§ **TASK LIST**
[1] Can you reproduce the stretch of the Google Photos review from "The immediate hook" through "from the cloud).", word for word?
[2] Answer these from the Google Photos review:
(a) How much free storage does Flickr cap users at?
(b) Up to what size are images stored free and without limit?
(c) Over what period did the writer test the service?
━━━ PAGE TEXT ━━━
Unlimited and free photo storage. The prospect of image searching and automated organization, powered by Google's search engine machine learning smarts. Two things you can't get with competing services.
On the surface, Google Photos sounds not just good, but great. But what's the catch? And does it stand up to the test of thousands of images? That's what I set out to find over the past two weeks. And my results were, surprisingly, decidedly mixed. Google Photos does a lot really well, but it's not even close to the slam-dunk it sounded like when we first heard about it at Google IO 2015.
Why Google Photos
The ubiquity of good cell phone cameras and the rise of the selfie have led to an explosion in how many images all of us take. The stakes are high in this image gold rush: What's the point of taking all of these pictures if we can't find them? Finding those images again remains a challenge, given the arduous drudgery of manual tagging. Whether you're tagging baby pictures or the Olympics, it's a sentiment shared by both casual users and pros alike. Just ask any professional who uses IPTC metadata to manually embed image tags and captions for the massive stock image databases, and you'll get a universal look of chagrin over the necessary evil of tagging.
This is why Google, and others, are pursuing ways to make it easier for us to find, share and enjoy the images we take. And it's why the idea of Google Photos - with the potential of all of my photos in one place, with an automated tagging system - seemed so appealing. (Appealing so long as one is comfortable committing all of their memories to the Googleverse, but that debate is a conversation unto itself).
Other services have offered bits here and there, but I still refrained from going all-in. I'm a shutterbug both personally and professionally. I go through 2TB hard drive as often as some people change social media cover photos. For this reason (and others), services like Flickr, with its cap on 1TB of free storage, never appealed to me.
Likewise, while Adobe Photoshop Lightroom and Camera Bits Photo Mechanic each have their merits for assisting with labeling, neither assist with what you're looking for across disparate mobile, desktop and cloud.
This trifecta of challenges - storage, search and organization - are what Google set out to solve with its revamped Google Photos. And knowing these challenges first hand, I was eager to apply Google Photo's image search and categorization technology to a random selection of my own images. With unlimited photo storage, it meant I didn't need to be selective or cherry-pick the files I sent to the cloud; nor would I reach a point where the service would warn me I'm running out of space and I'd need to delete items to make room for new ones.
The immediate hook of the service that resonated when it was introduced at IO was its unlimited, free storage for images up to 16 megapixels. If your image is larger than 16 megapixels, it will be downsized to meet the filter; likewise, even 16 megapixel images will go through some optimization for storage on Google's servers (which means it will be a smaller file size when you export it from the cloud).
━━━ SOURCE DATA ━━━
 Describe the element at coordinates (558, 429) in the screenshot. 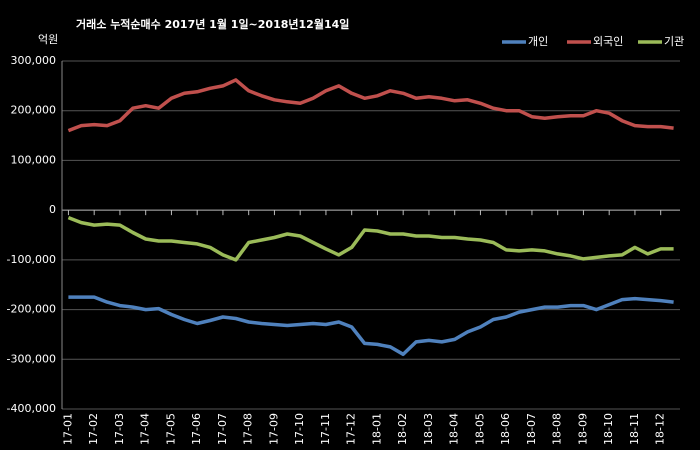

I see `x-tick-label: 18-08` at that location. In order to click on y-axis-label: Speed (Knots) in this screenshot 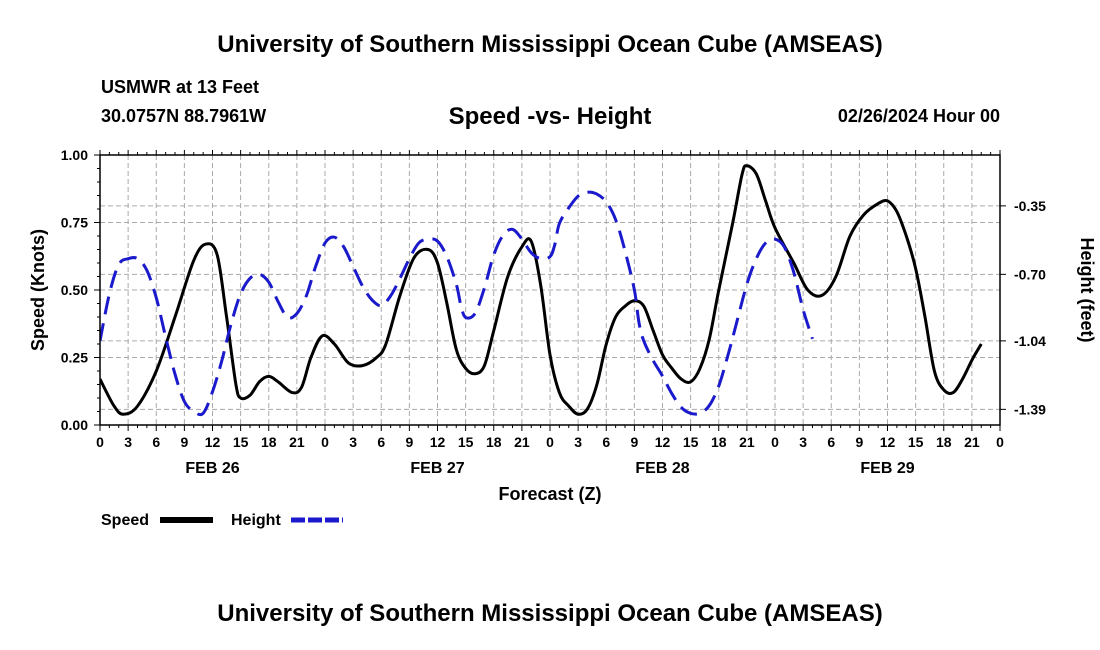, I will do `click(38, 290)`.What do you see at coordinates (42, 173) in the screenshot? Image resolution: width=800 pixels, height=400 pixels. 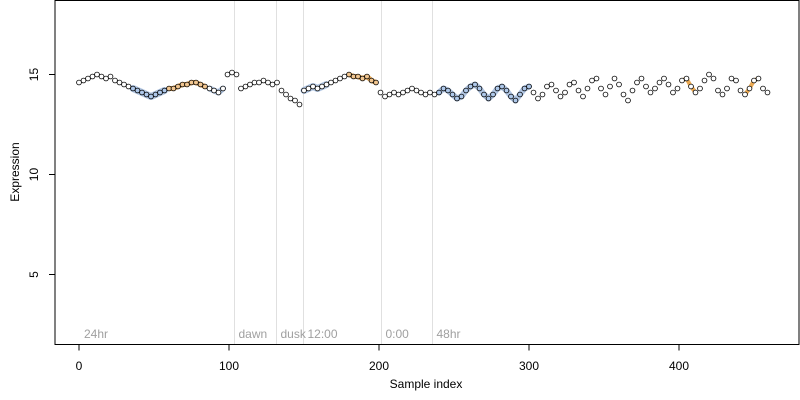 I see `y-axis: 5 10 15` at bounding box center [42, 173].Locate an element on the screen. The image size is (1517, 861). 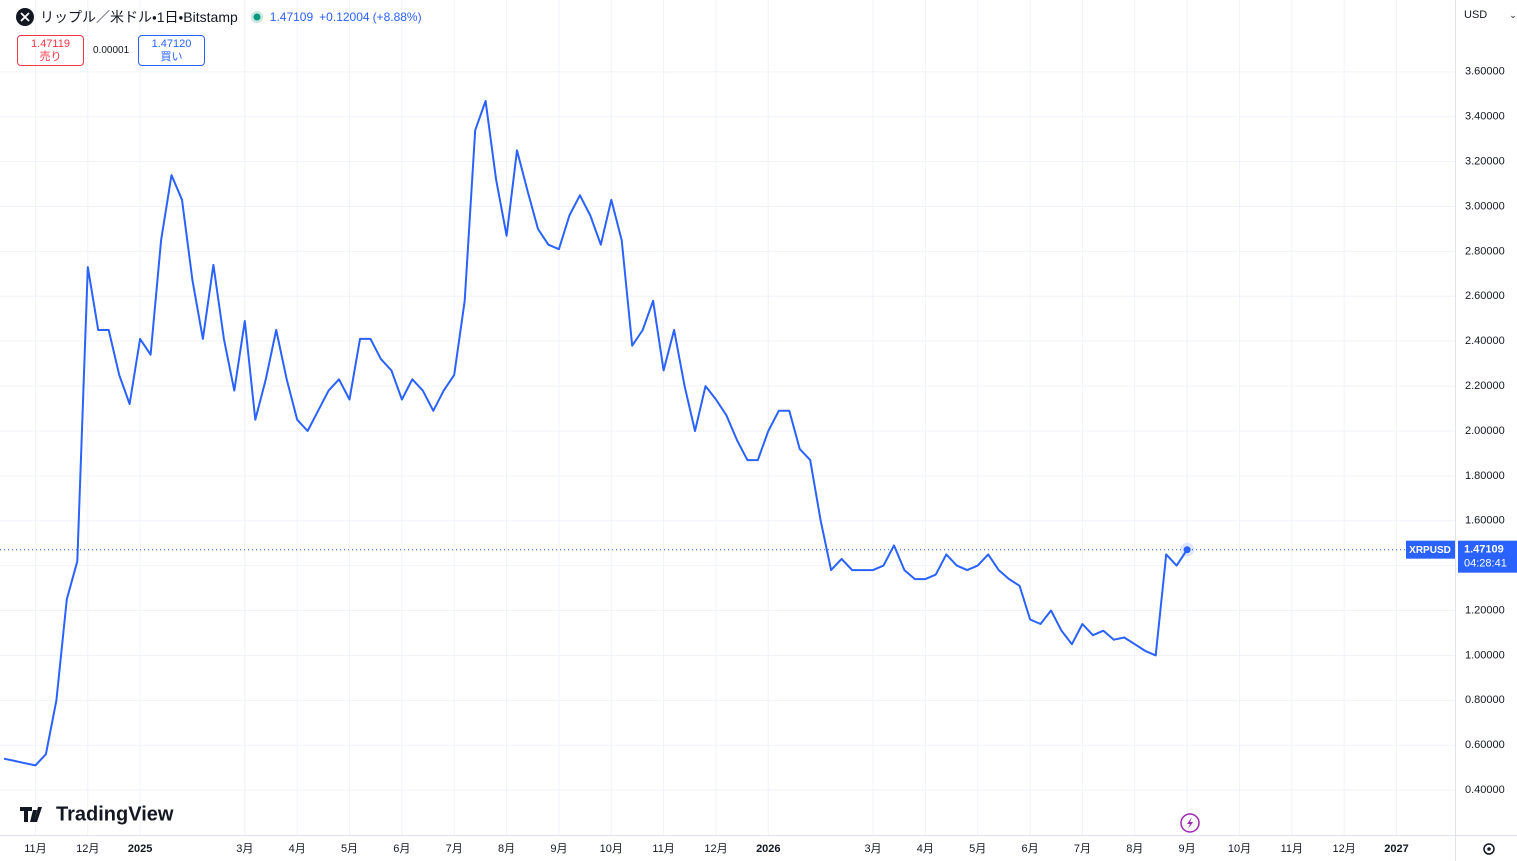
y-tick-label: 0.80000 is located at coordinates (1485, 700).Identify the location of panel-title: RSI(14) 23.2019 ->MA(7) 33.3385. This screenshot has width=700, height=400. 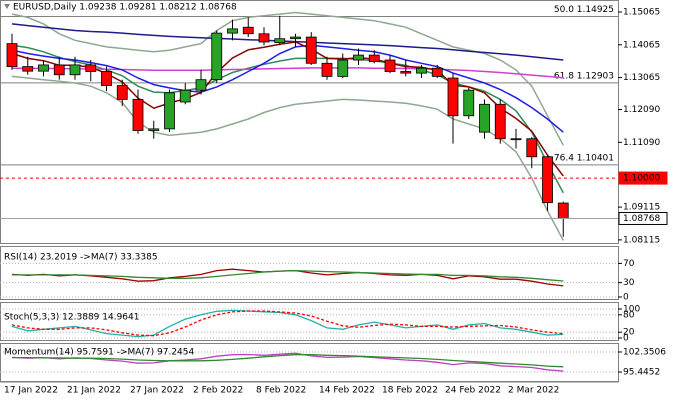
(81, 258).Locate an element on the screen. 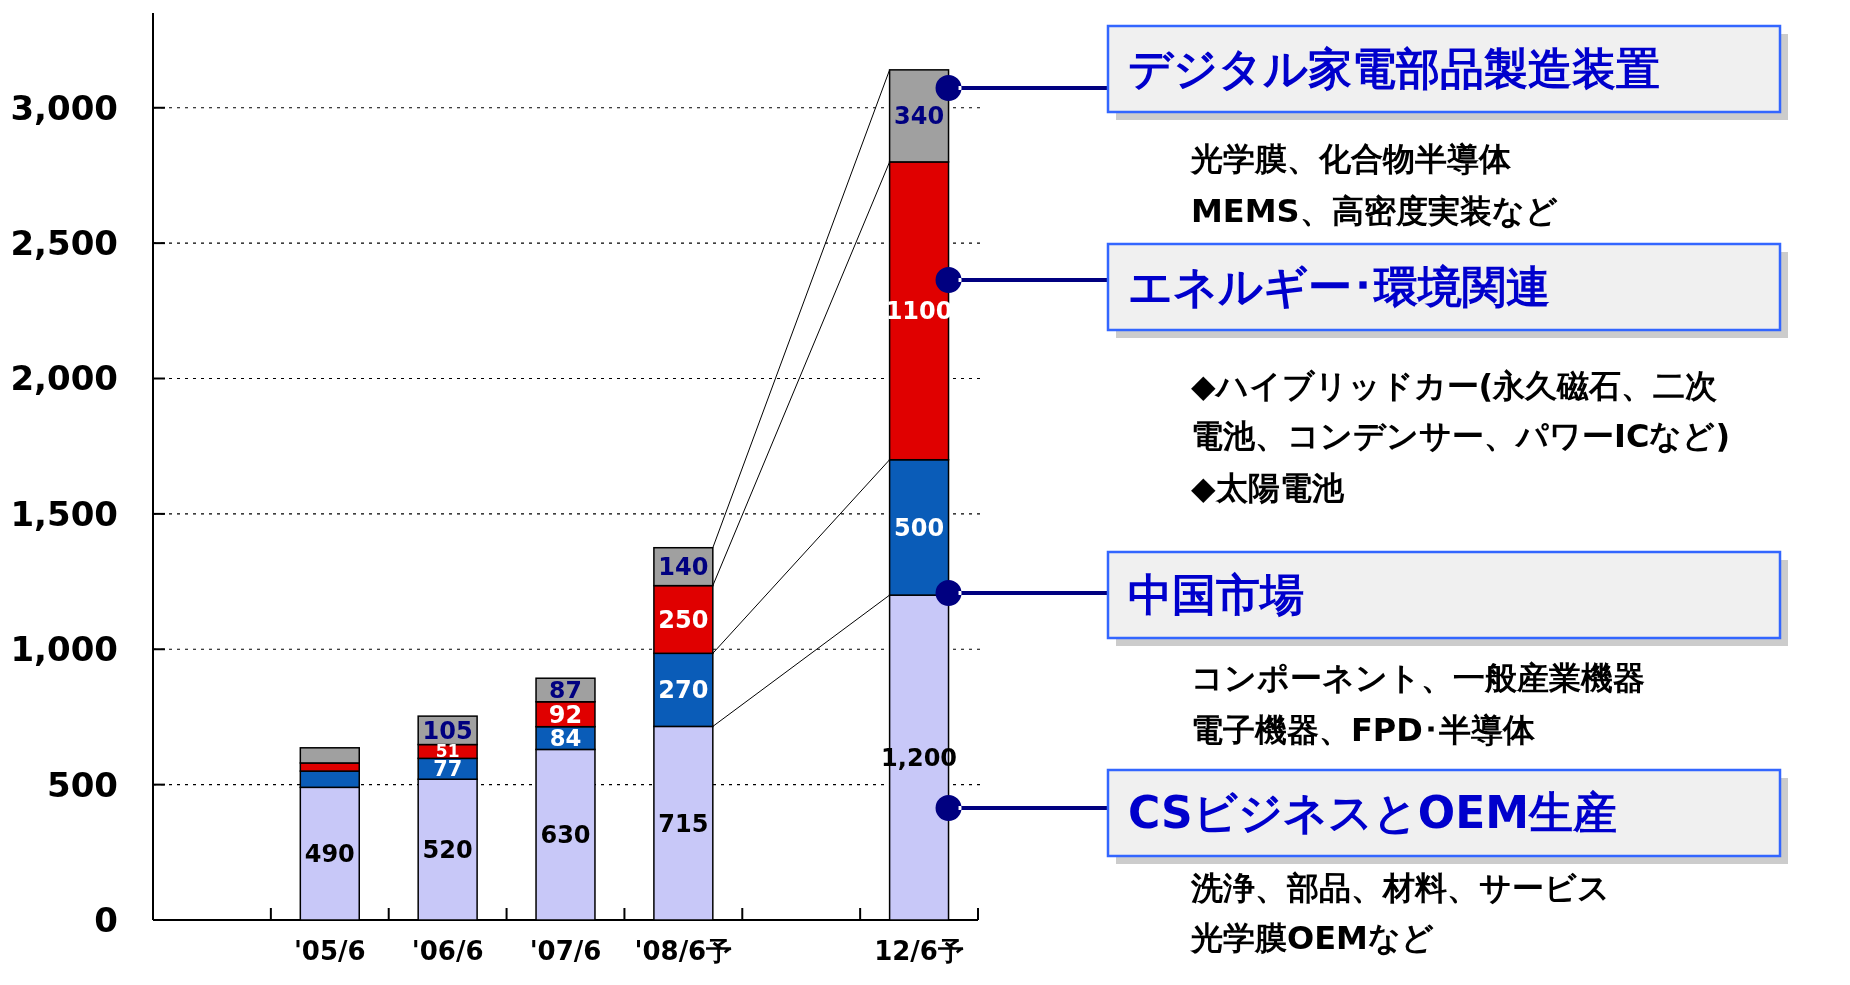  text: 中国市場 is located at coordinates (1216, 595).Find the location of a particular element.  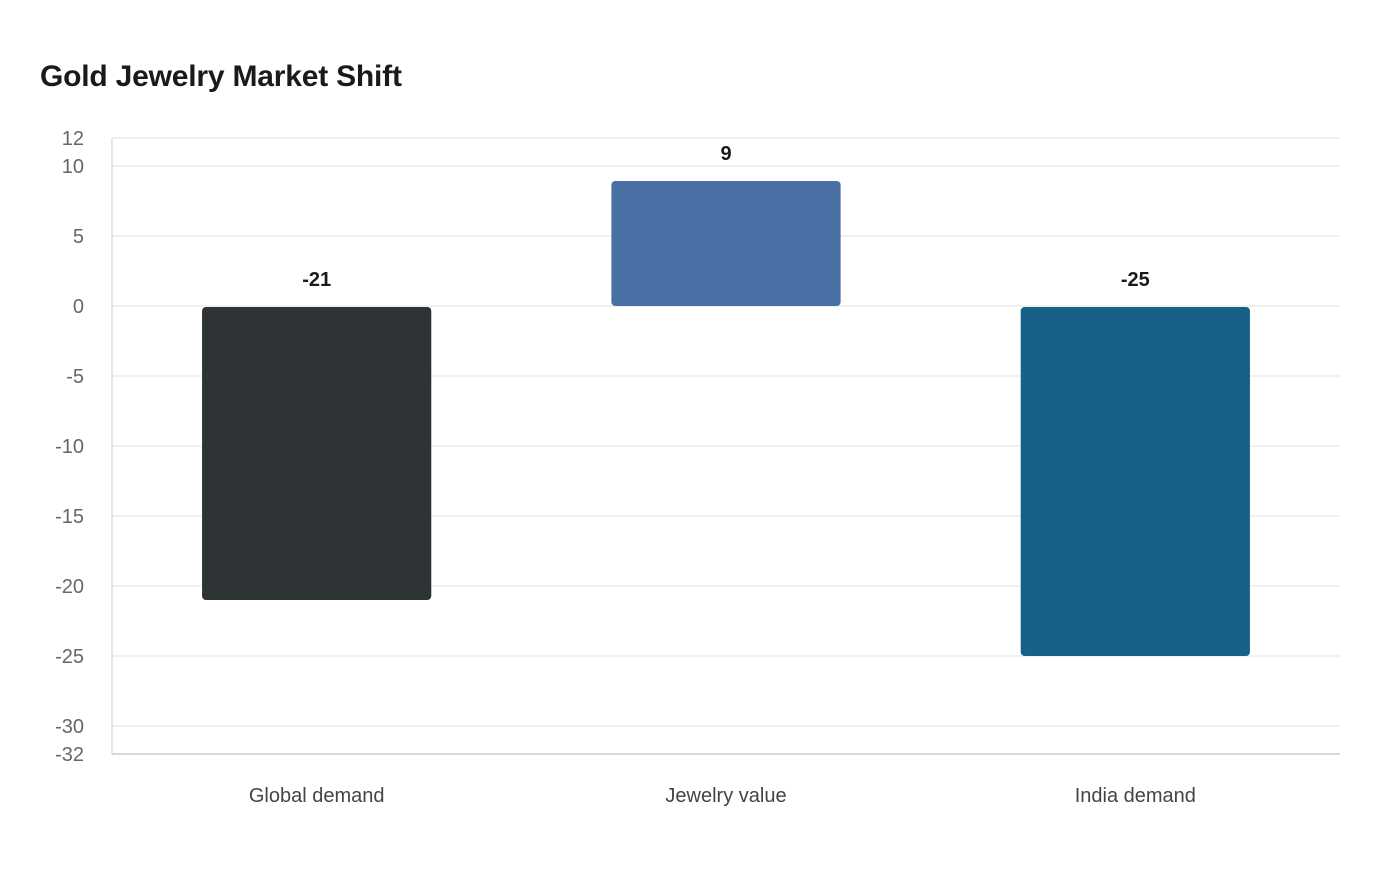

y-tick-label: -10 is located at coordinates (70, 447).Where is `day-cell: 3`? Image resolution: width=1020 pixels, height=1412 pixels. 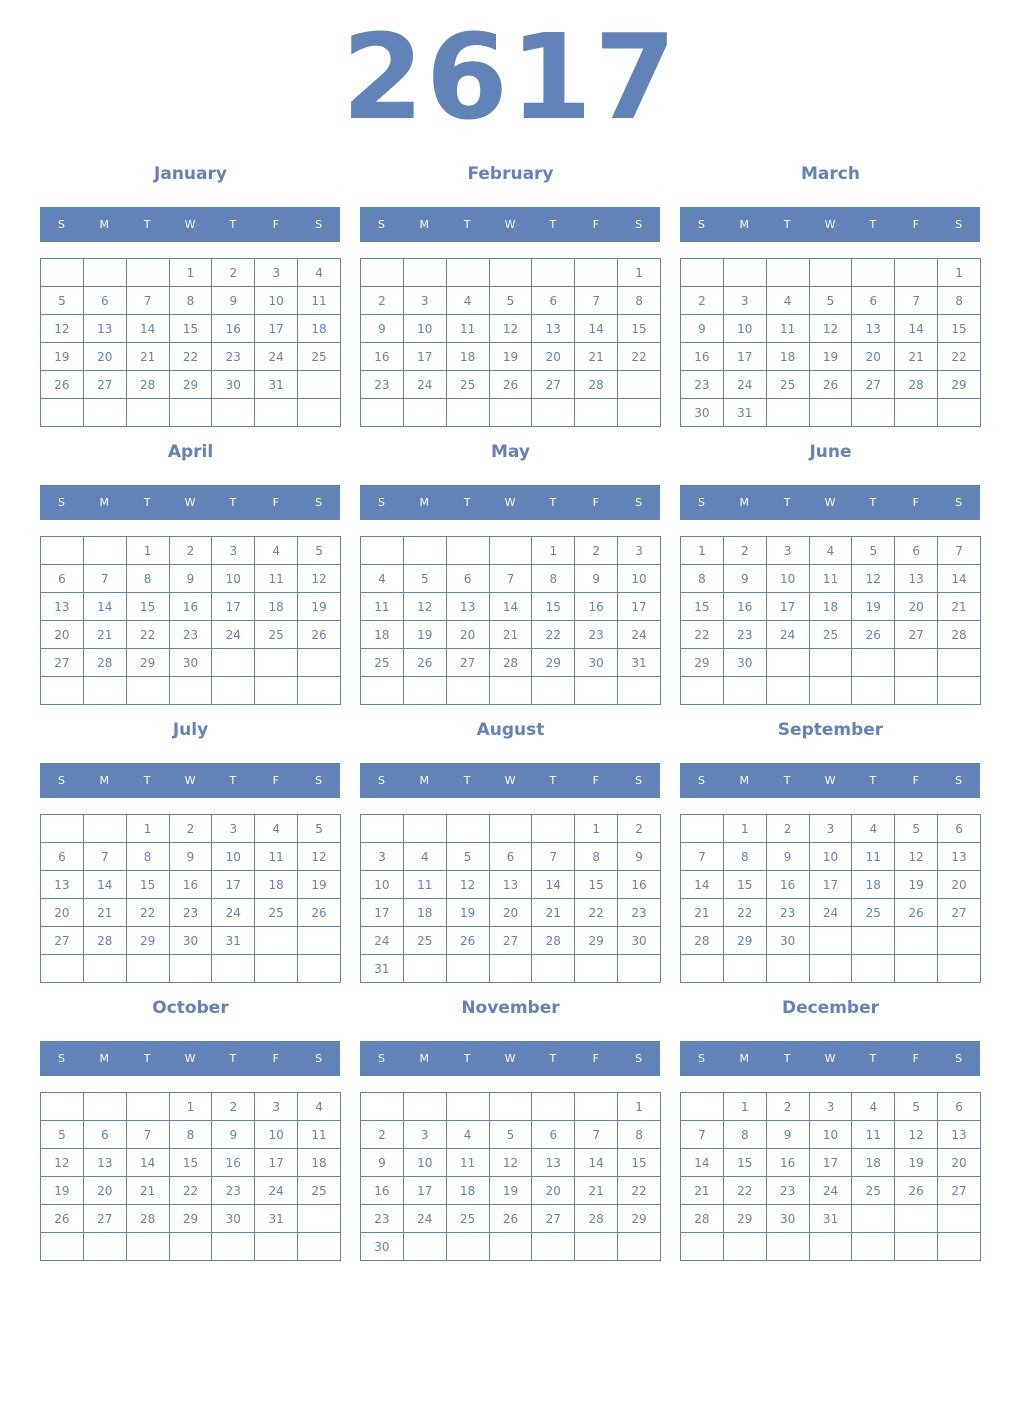
day-cell: 3 is located at coordinates (424, 1134).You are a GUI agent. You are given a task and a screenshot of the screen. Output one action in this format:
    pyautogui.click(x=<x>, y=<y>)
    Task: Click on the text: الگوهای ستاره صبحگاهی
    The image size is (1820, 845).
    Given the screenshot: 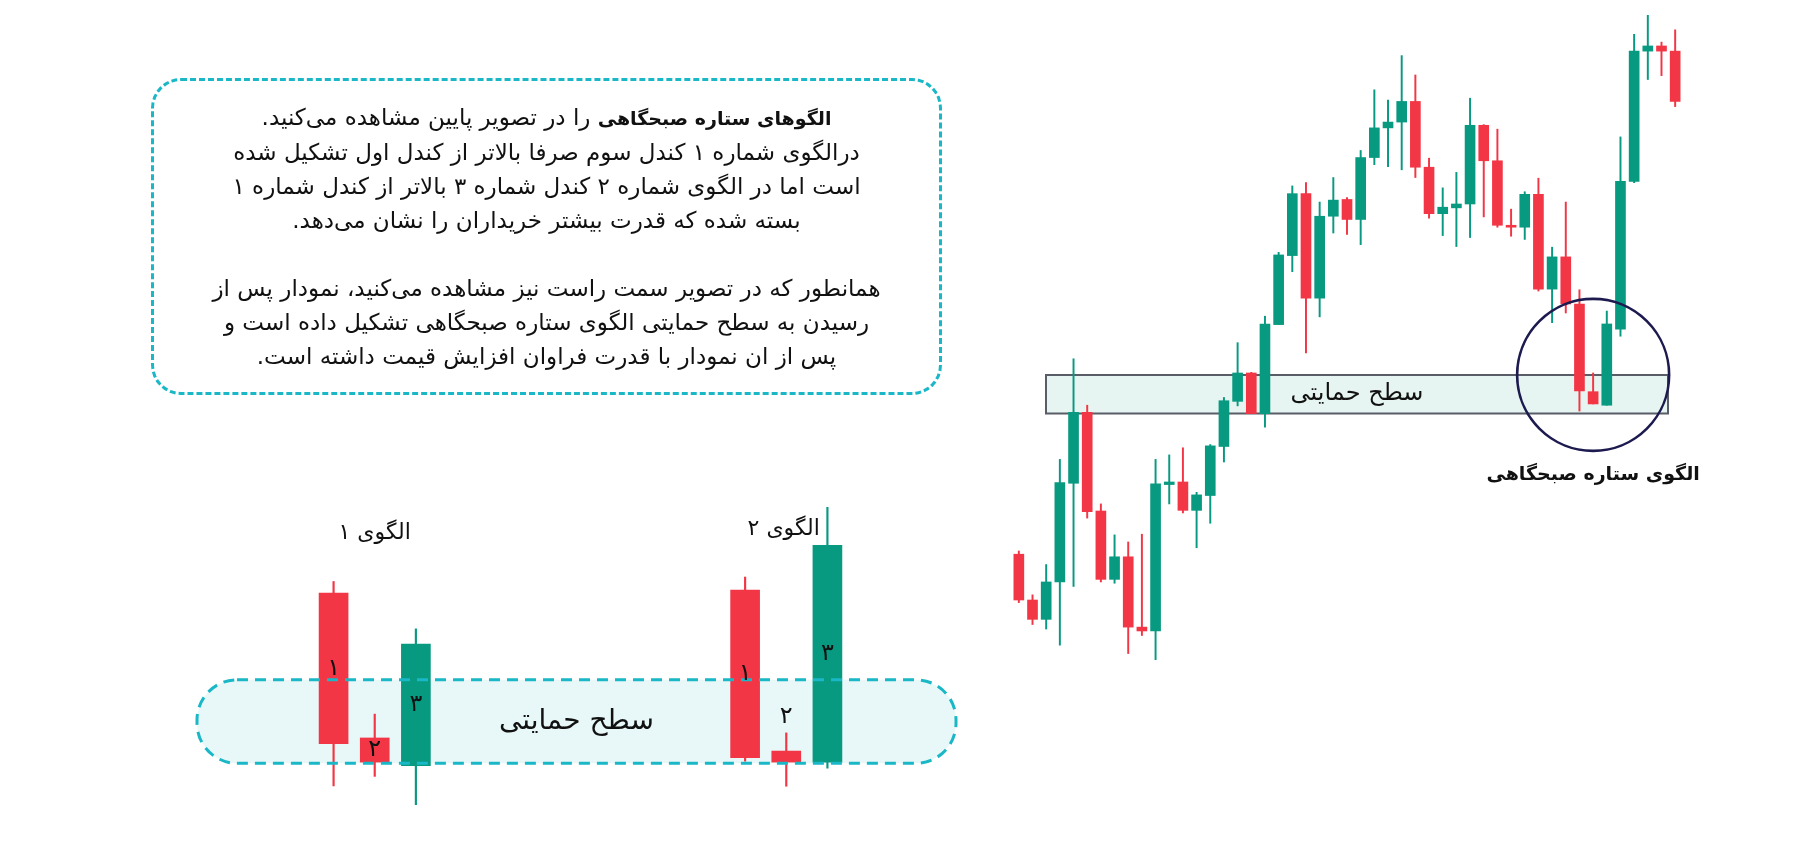 What is the action you would take?
    pyautogui.click(x=714, y=119)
━━━
§ **RESULTS FOR THE EXERCISE**
[1]
The immediate hook of the service that resonated when it was introduced at IO was its unlimited, free storage for images up to 16 megapixels. If your image is larger than 16 megapixels, it will be downsized to meet the filter; likewise, even 16 megapixel images will go through some optimization for storage on Google's servers (which means it will be a smaller file size when you export it from the cloud).

[2]
(a) 1TB
(b) 16 megapixels
(c) The past two weeks